WORK REQUEST:
Only the lines from the one bearing "Open the arrow for Recursion Cheat Sheet" through the end of the entries should be output, exactly as they stand, and pictures should be skipped.

EXTRACTED DATA:
[Start of Attachment]

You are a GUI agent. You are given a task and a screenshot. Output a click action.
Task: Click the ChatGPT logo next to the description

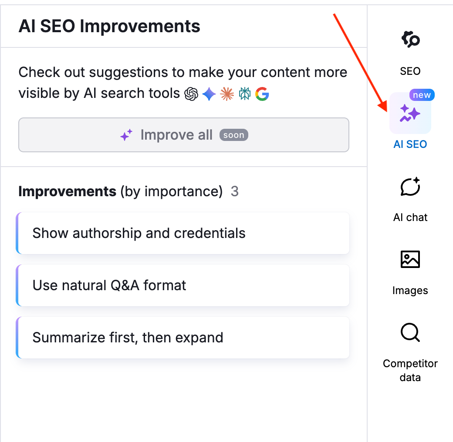[190, 93]
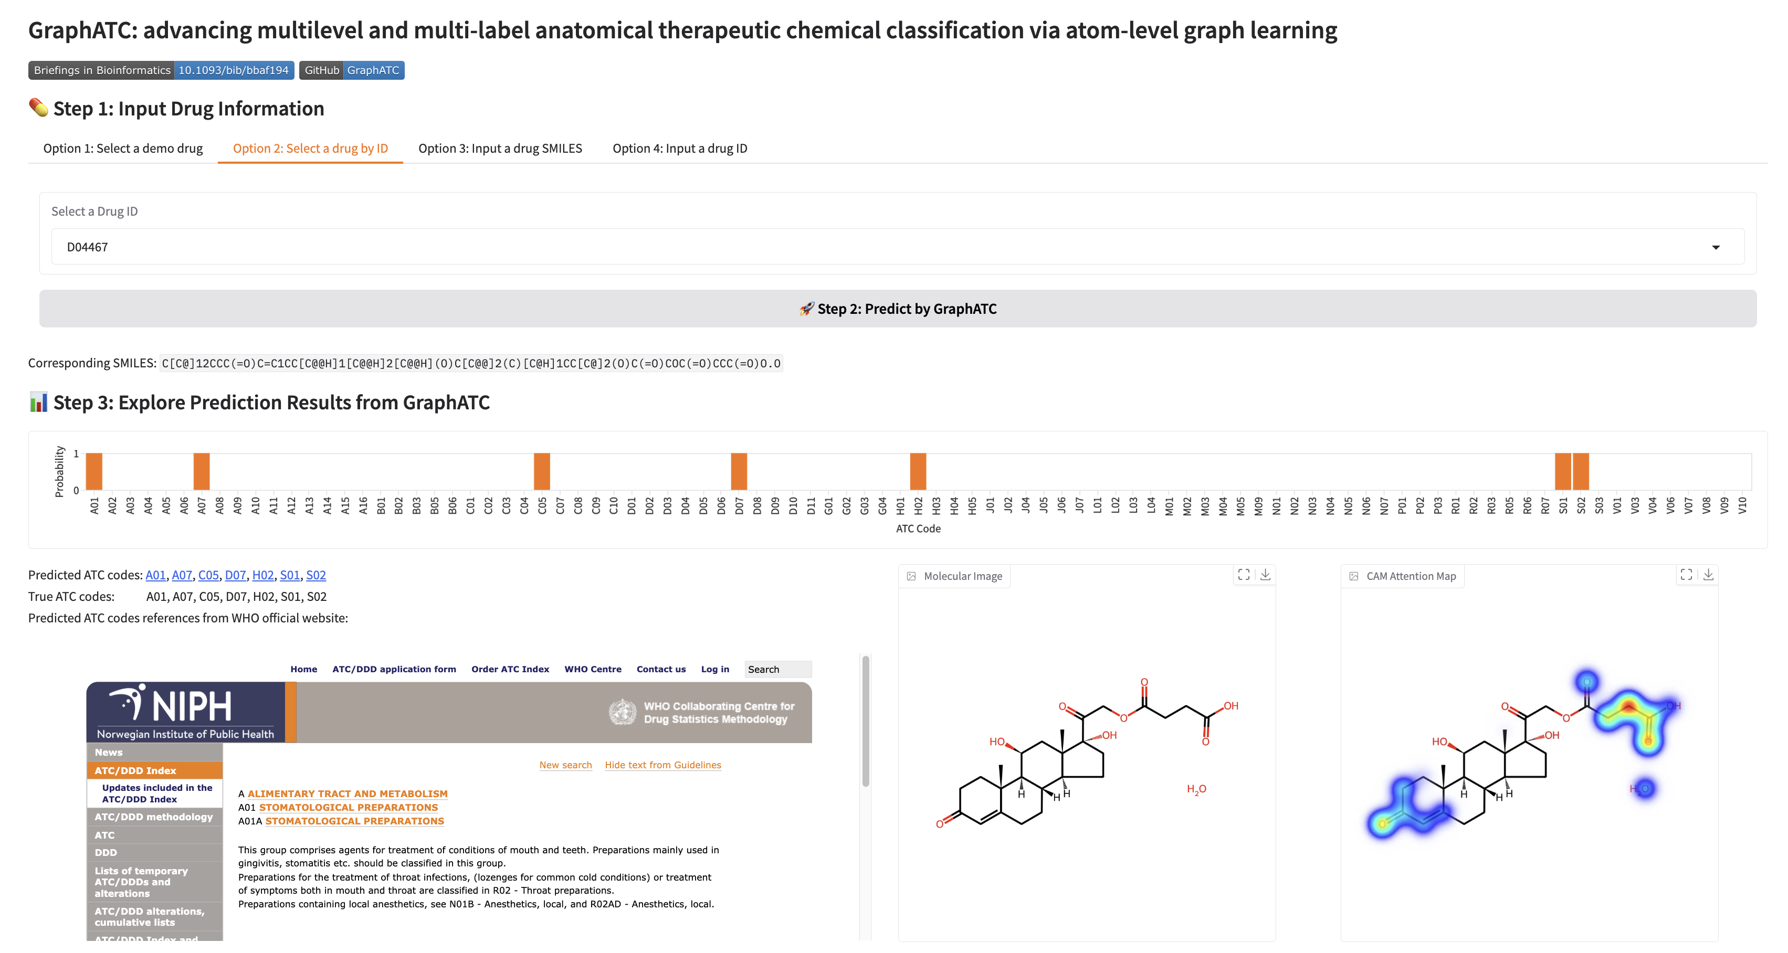1788x953 pixels.
Task: Switch to Option 3: Input a drug SMILES
Action: click(x=500, y=149)
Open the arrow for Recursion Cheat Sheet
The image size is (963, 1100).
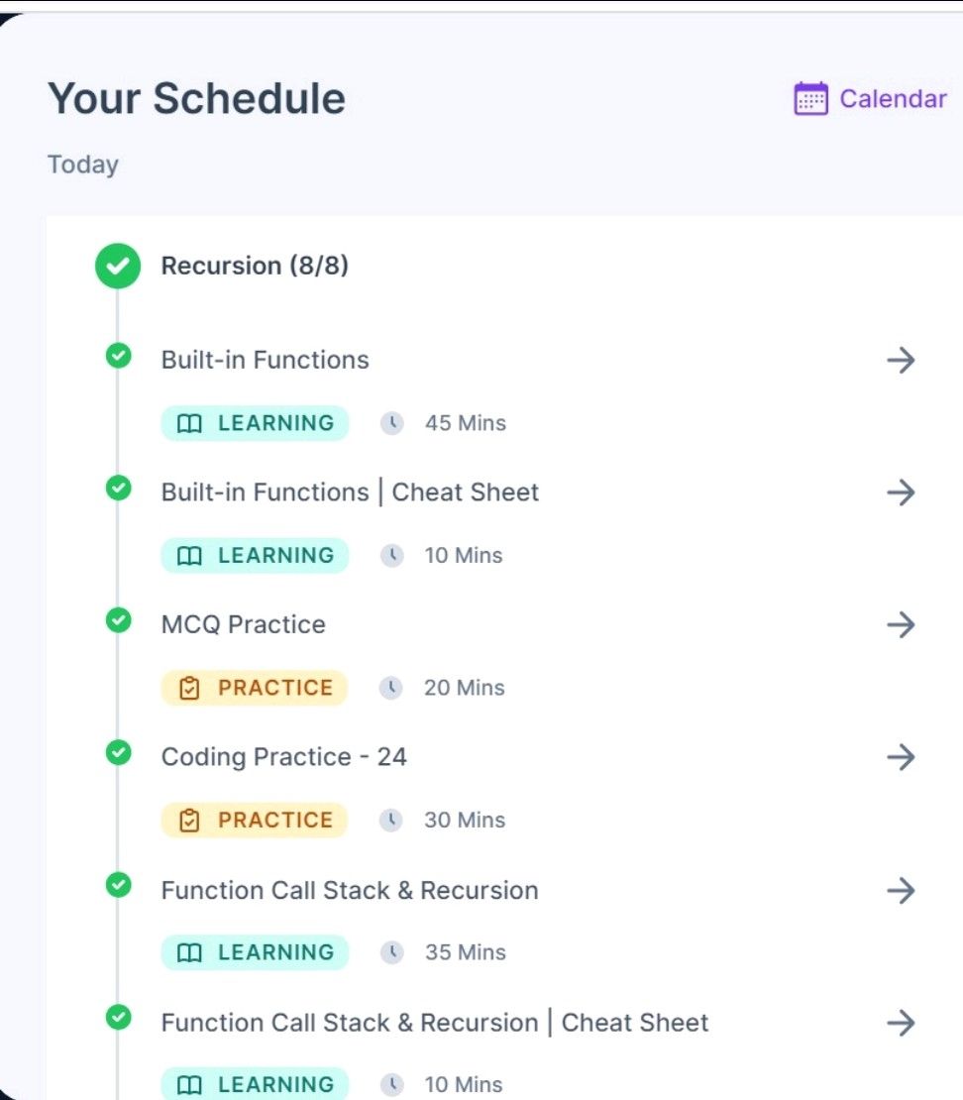902,1023
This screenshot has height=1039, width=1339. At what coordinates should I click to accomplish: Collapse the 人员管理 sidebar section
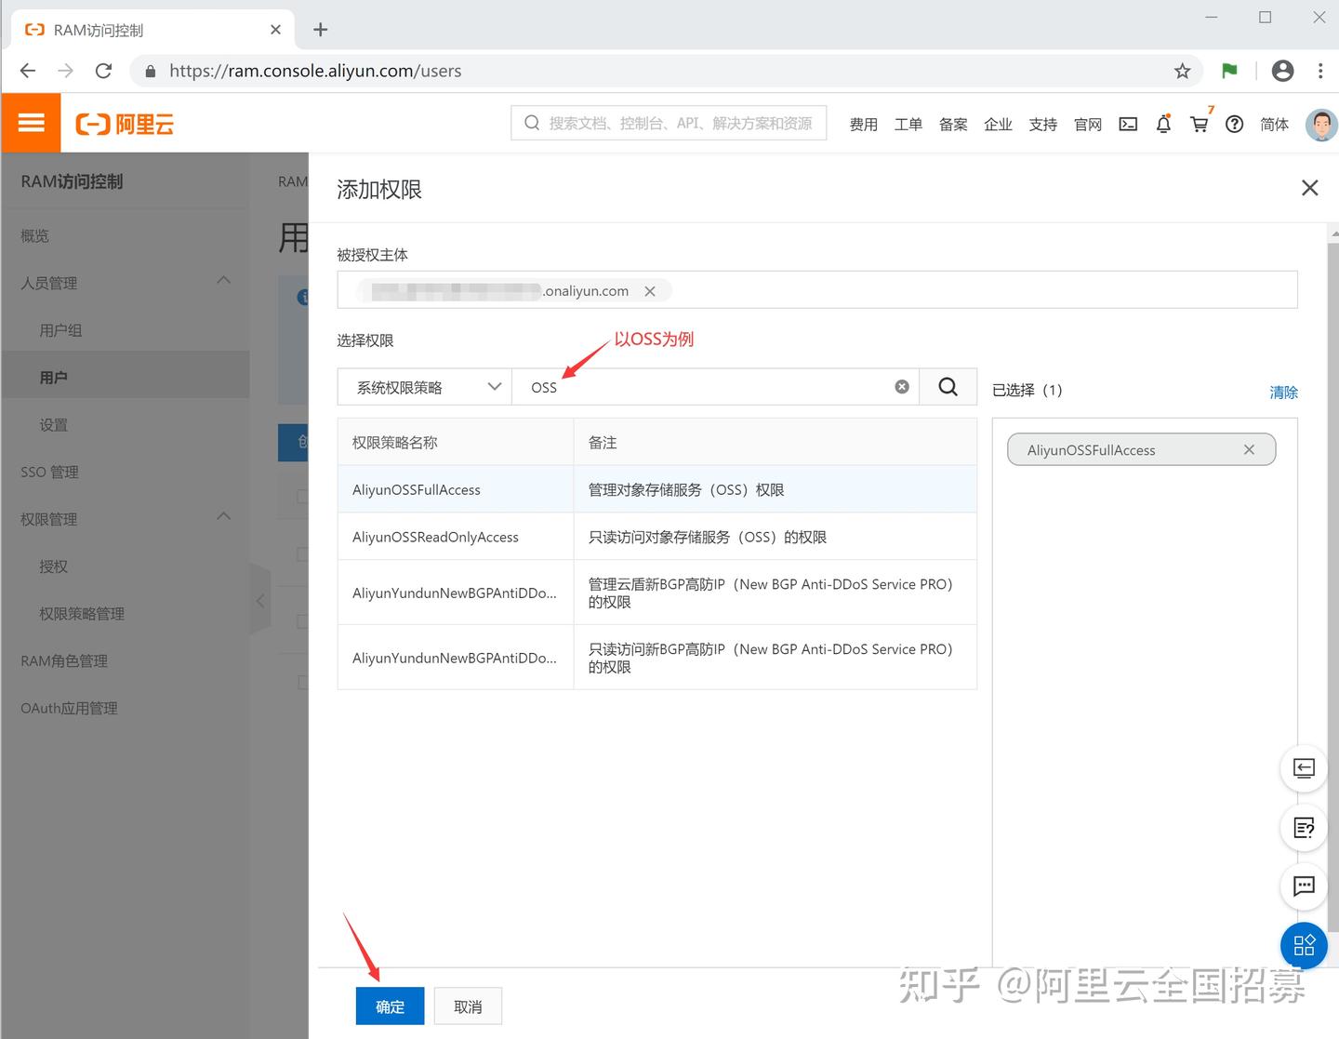[x=223, y=279]
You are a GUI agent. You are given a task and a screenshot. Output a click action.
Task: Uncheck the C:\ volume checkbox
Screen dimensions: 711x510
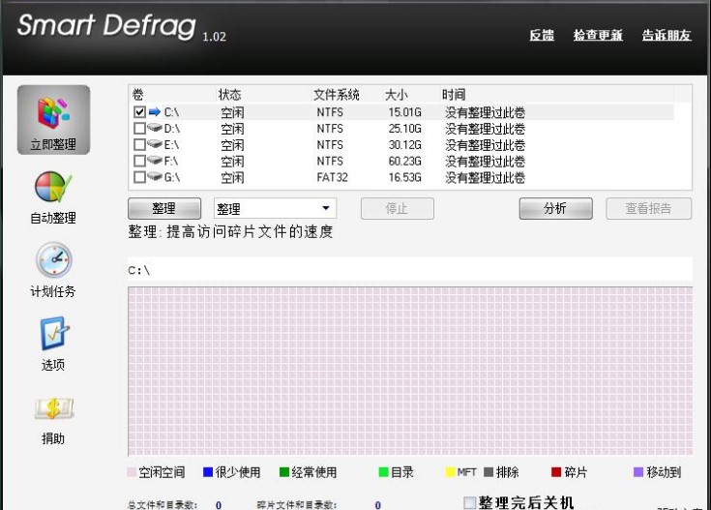click(139, 112)
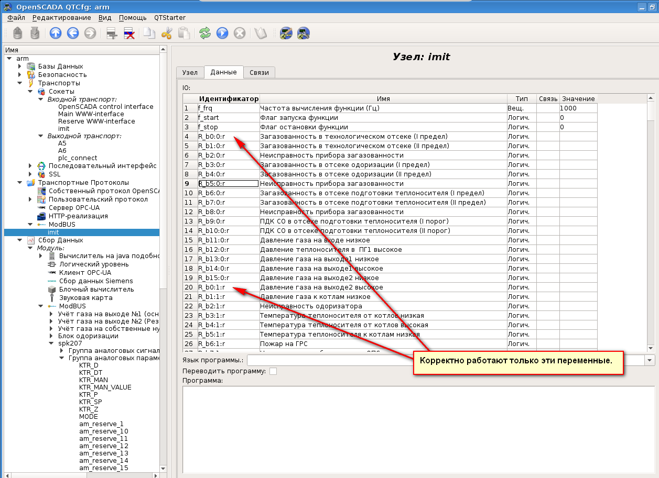Viewport: 659px width, 478px height.
Task: Select 'plc_connect' output transport in tree
Action: click(78, 158)
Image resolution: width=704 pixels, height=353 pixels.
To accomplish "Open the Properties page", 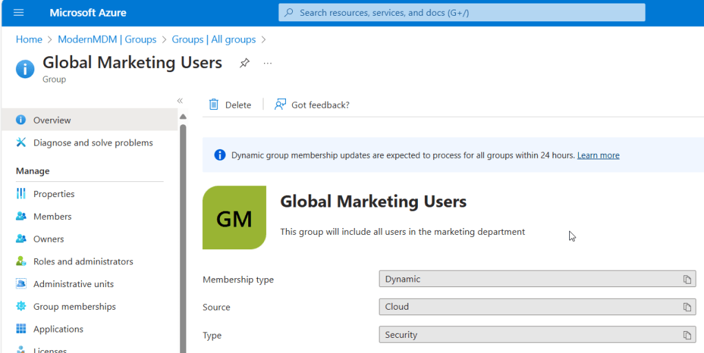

[End of Attachment]

SOLVED PROBLEM:
Open the arrow for Recursion Cheat Sheet
The image size is (963, 1100).
902,1023
This screenshot has height=1039, width=1339. At what coordinates should I click to accomplish: Collapse the 人员管理 sidebar section
[x=223, y=279]
You are a GUI agent. You are given a task and a screenshot. Output a click action.
Task: Uncheck the C:\ volume checkbox
Screen dimensions: 711x510
click(139, 112)
Viewport: 659px width, 478px height.
Task: Select 'plc_connect' output transport in tree
Action: click(78, 158)
Image resolution: width=704 pixels, height=353 pixels.
To accomplish "Open the Properties page", 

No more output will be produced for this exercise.